# Tetras and fancy guppies



## Brandon (Dec 14, 2006)

Hey im turning my tank into a planted tank and want some tetras and fancies when i remove my shark. I wanted to know if they can gow with a julii cory. Also if they can go with plants and how many i should get?

I saw a thread that you have to wait a while before getting them. How long do i have to wait. Can guppies and tetras go together?


----------



## St6_Devgru (Dec 6, 2006)

hello :wave: thats nice to get a planted tank. though i need your tank size at the moment. yes they should be able to get along since cories usually stick to the bottom of the tank. i also need your ph and other readings. tetras like slightly acidic wter maybe 6.5. guppies fall in the 6-7.5 margin. please post more information so we can evaluate your prefferable stock properly


----------



## joeshmoe (Aug 2, 2006)

Brandon said:


> Hey im turning my tank into a planted tank and want some tetras and fancies when i remove my shark. I wanted to know if they can gow with a julii cory. Also if they can go with plants and how many i should get?
> 
> I saw a thread that you have to wait a while before getting them. How long do i have to wait. Can guppies and tetras go together?

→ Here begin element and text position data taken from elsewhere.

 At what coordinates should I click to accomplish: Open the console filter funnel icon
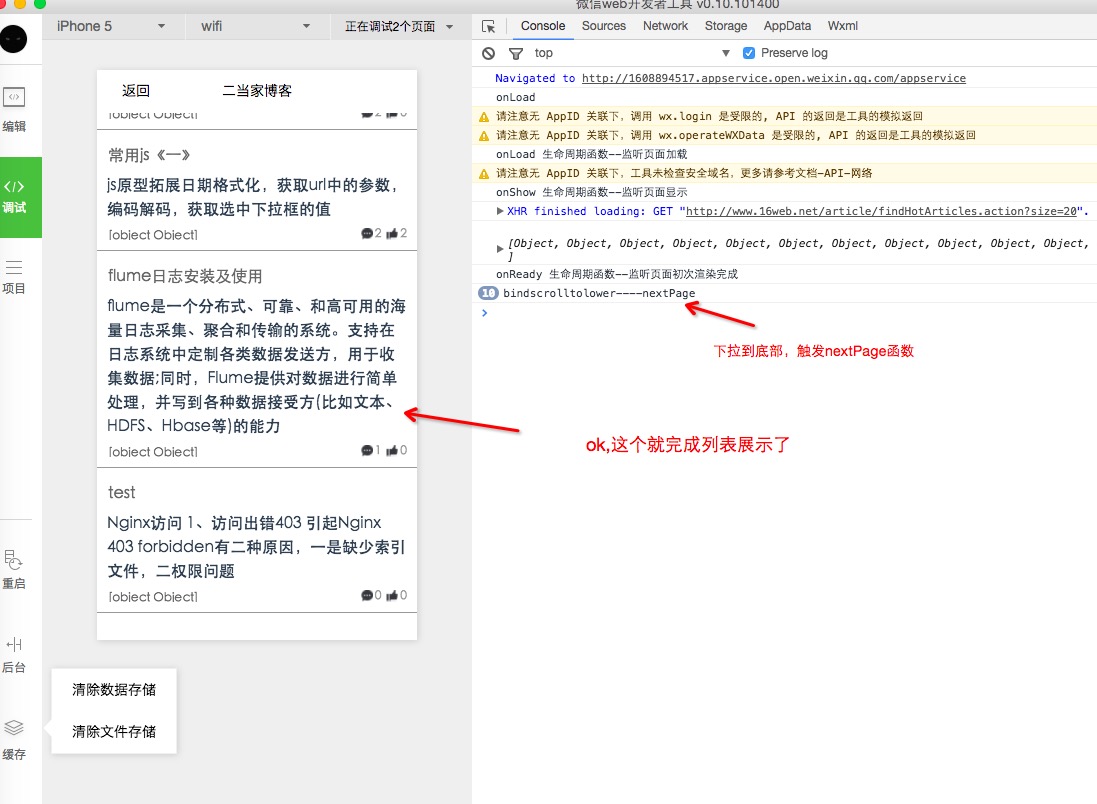tap(516, 53)
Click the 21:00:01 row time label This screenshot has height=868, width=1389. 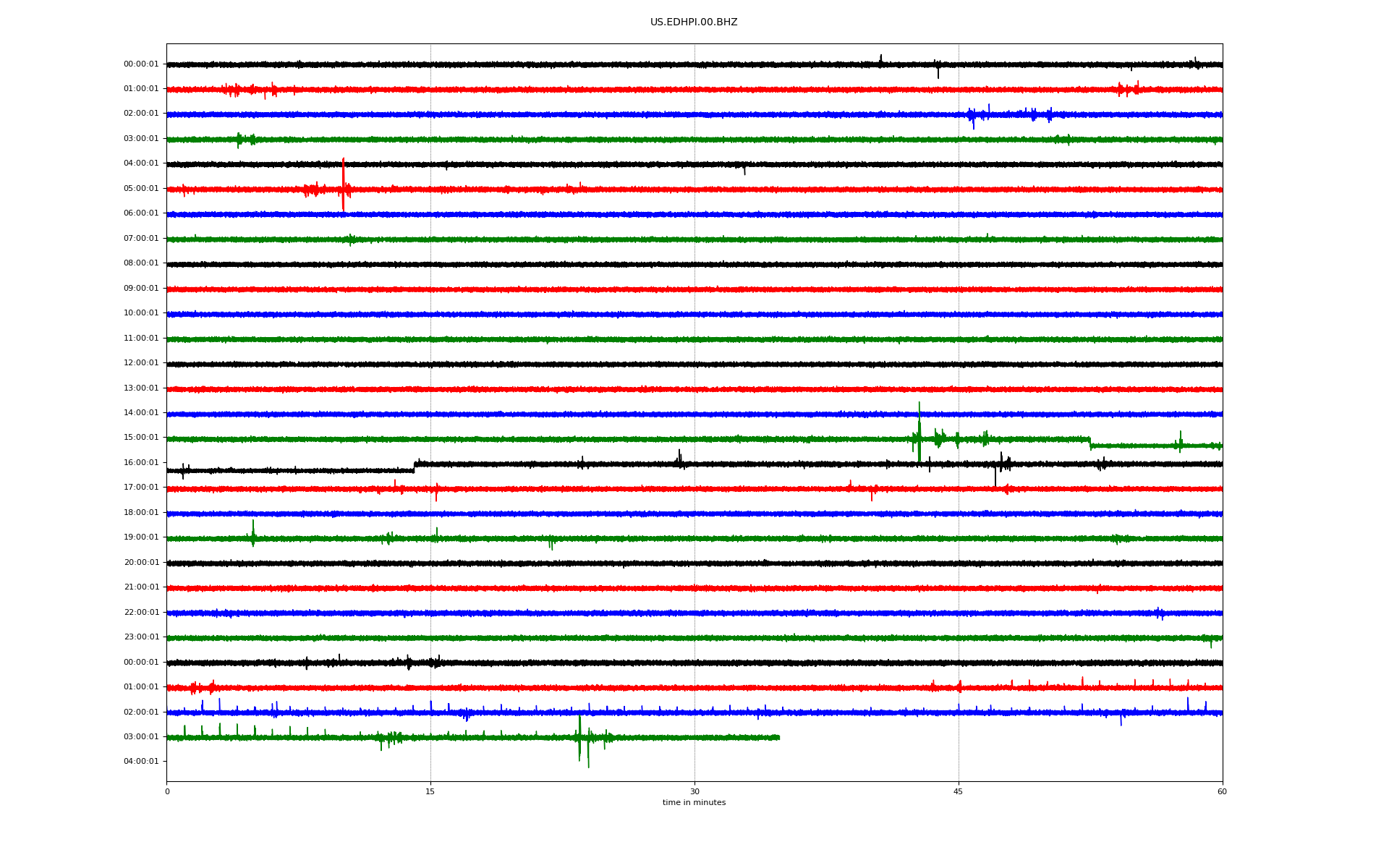click(x=141, y=587)
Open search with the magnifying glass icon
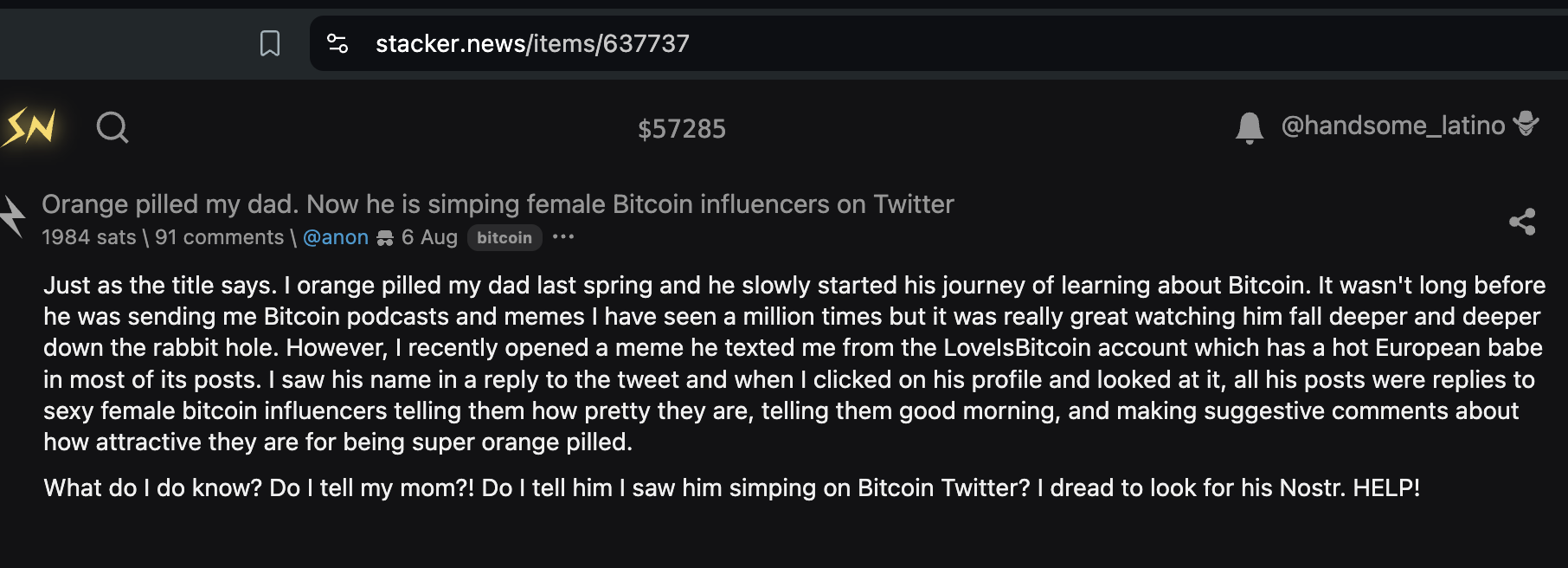 tap(112, 128)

 tetras will do fine with juliis. :wink: idk about guppys tetras i think theyll be fine might be some nipping tho


----------



## St6_Devgru (Dec 6, 2006)

joe ur 14 wow =)


----------



## joeshmoe (Aug 2, 2006)

St6_Devgru said:


> hello :wave: thats nice to get a planted tank. though i need your tank size at the moment. yes they should be able to get along since cories usually stick to the bottom of the tank. i also need your ph and other readings. tetras like slightly acidic wter maybe 6.5. guppies fall in the 6-7.5 margin. please post more information so we can evaluate your prefferable stock properly


na i think would all be fine a 7 cuz i have my tank around 7.2


----------



## joeshmoe (Aug 2, 2006)

St6_Devgru said:


> joe ur 14 wow =)


????


----------



## Lupin (Aug 2, 2006)

I'm more worried about how the tetras will adapt to high pH if they were not acclimated to it.:shake: Some tetras do nip, some don't.
The fact that guppies like higher pH ticks me off to keep them with some species of tetras.
IMO, I'd recommend lemon and beacon tetras as they are not that fuzzy compared to other tetras. Both tetras are also robust species and will do well in the start although not as well compared to the danios and platies.
Other tetras worth a try are diamonds, bleeding hearts and rosy tetras.

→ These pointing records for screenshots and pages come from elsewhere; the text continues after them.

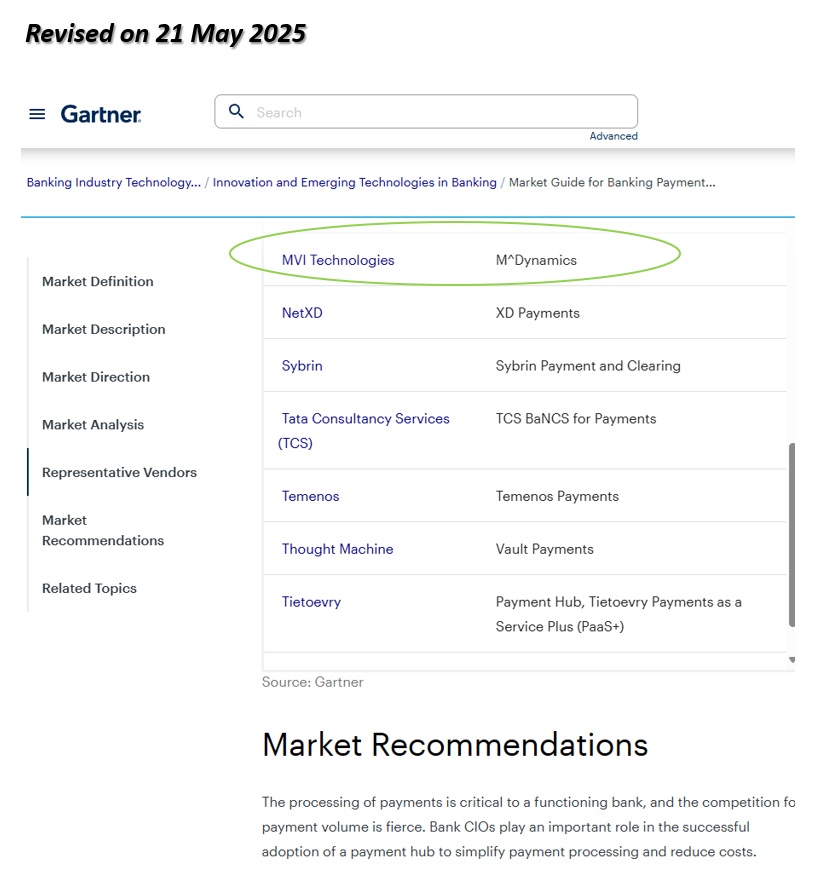
Task: Open Innovation and Emerging Technologies breadcrumb
Action: (354, 182)
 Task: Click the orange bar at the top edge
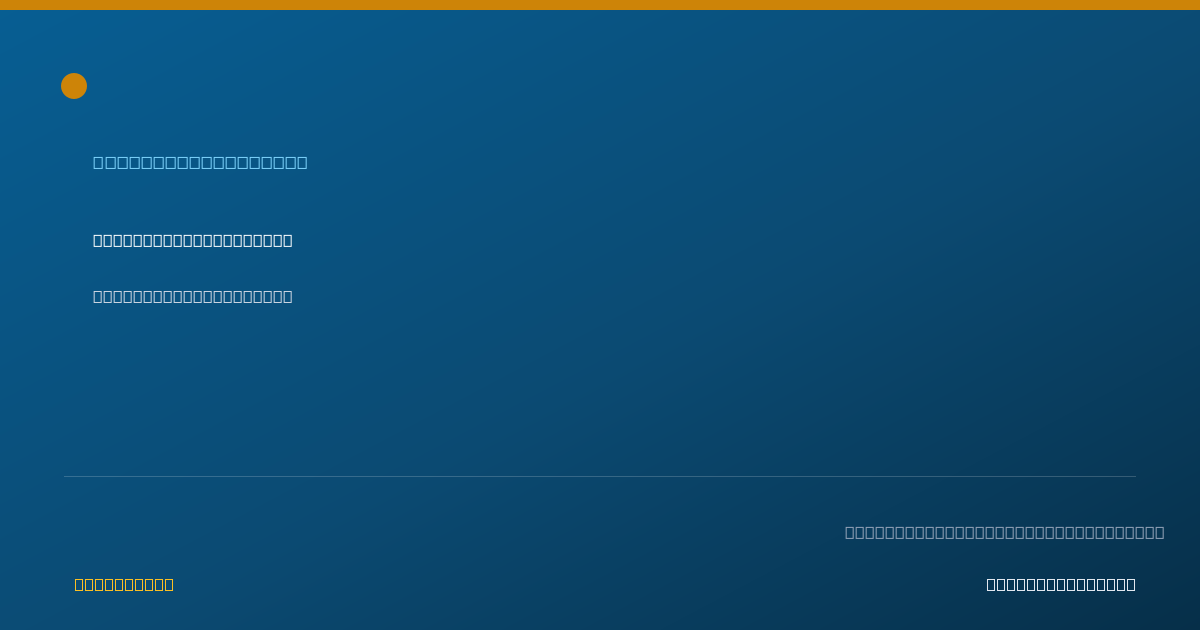tap(600, 5)
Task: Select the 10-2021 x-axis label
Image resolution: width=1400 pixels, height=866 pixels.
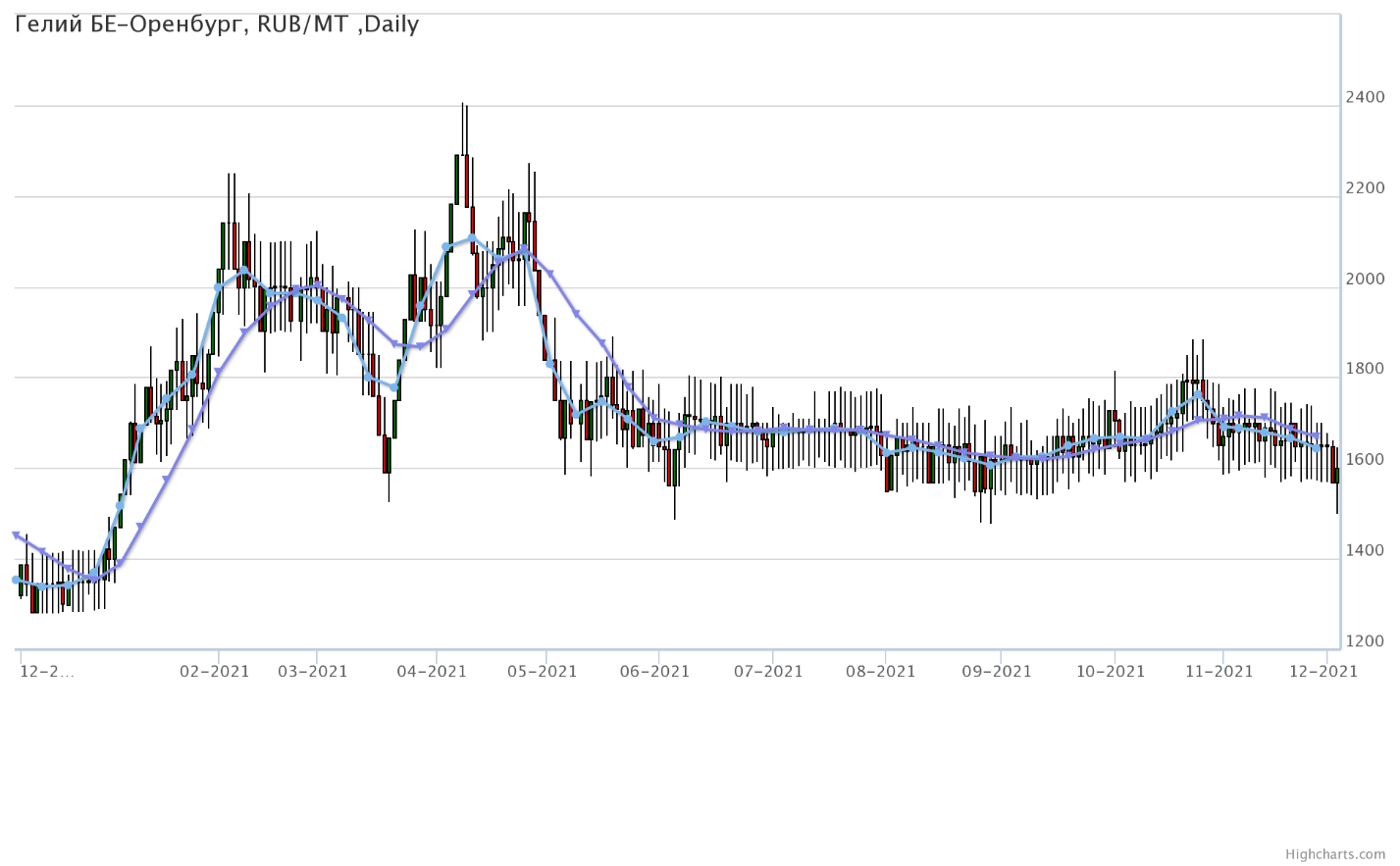Action: 1113,671
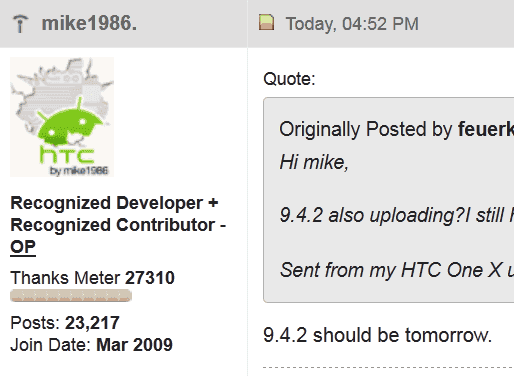Click the reply 9.4.2 should be tomorrow
Screen dimensions: 514x376
point(378,335)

Pls avoid serpae tetras. They're very disappointing for their vicious fin nipping attitude.:shake:


----------



## Brandon (Dec 14, 2006)

Thanks for the fish ideas but some of those are pretty big still and im looking for little ones like neons so what can i have with the (thats small and can go with plants) neon that likes the same ph. And whats a small platy or danio that i can have a bunch of.

Also what should i feed them?

My tanks a about 15 gallons.

I don't have a test kit at the moment but im getinng one really soon.


----------



## Lupin (Aug 2, 2006)

Not all are big, Brandon. Most of those I mentioned just grow to 2 inches. However, other smaller species I'd recommend are flame tetras. They're hardy and you'll enjoy them. I prefer them than neons. Neons here are so disappointing in regards to how long they live.:shake: But don't let this discouraged you, you have your choice and as long as you maintain the tank well, they may live. Every person's case is different so yours may differ from mine.

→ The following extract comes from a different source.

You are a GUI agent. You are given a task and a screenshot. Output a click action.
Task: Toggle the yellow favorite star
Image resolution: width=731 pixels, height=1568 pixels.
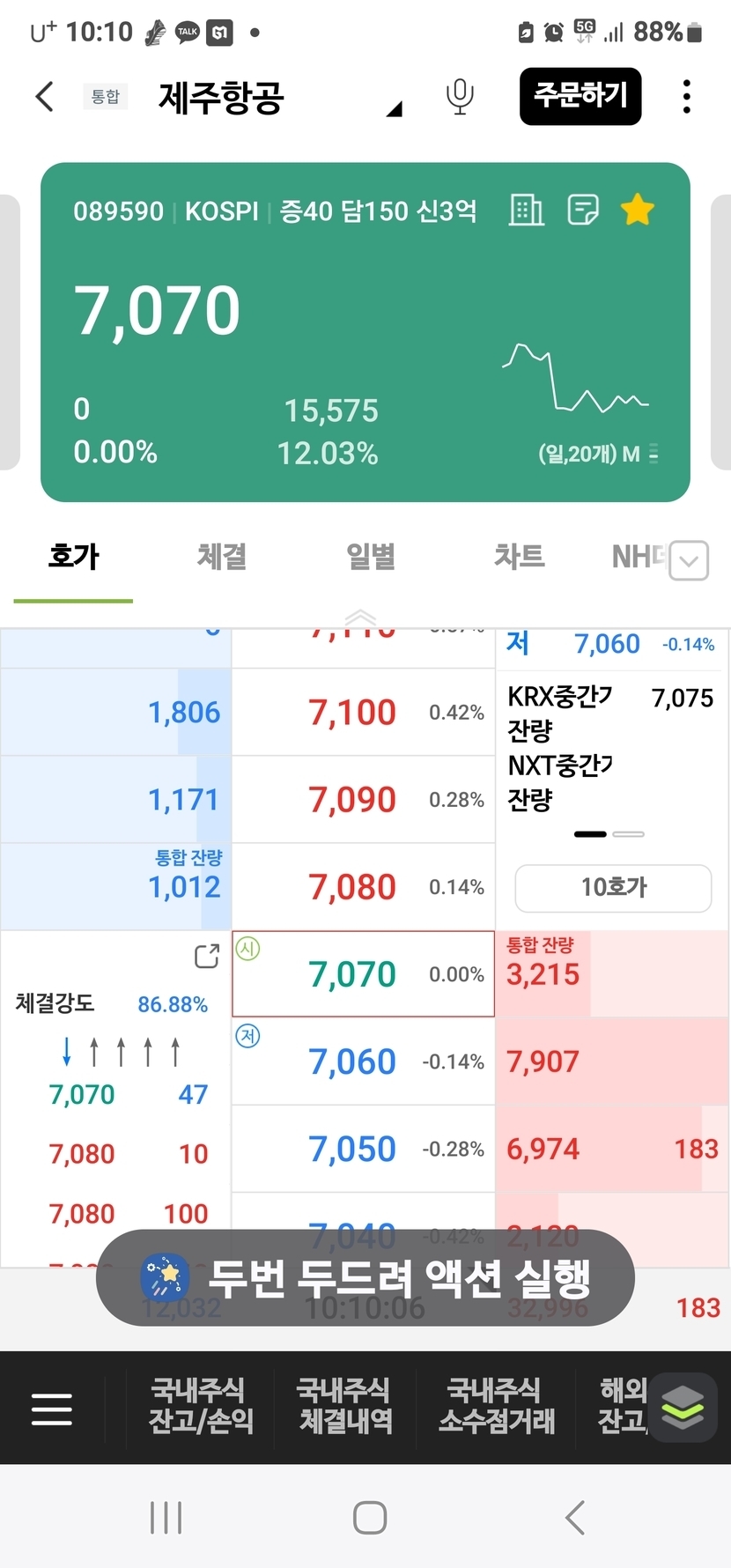637,211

Red Phantom tetras are also lovely. I have 11 here right now and planning to add more.:mrgreen: Don't confuse red phantoms with blacks. They're far different from each other.


----------



## Lupin (Aug 2, 2006)

Brandon said:


> Thanks for the fish ideas but some of those are pretty big still and im looking for little ones like neons so what can i have with the (thats small and can go with plants) neon that likes the same ph. And whats a small platy or danio that i can have a bunch of.


I'd avoid the platies if I were you. Platies thrive well in high pH whereas tetras don't unless they were acclimated. Go with danios if you like although I'd stick to hatchetfish for surface dwellers. You'll need either floating plants or glass covers to discourage them from jumping out of your tank.


----------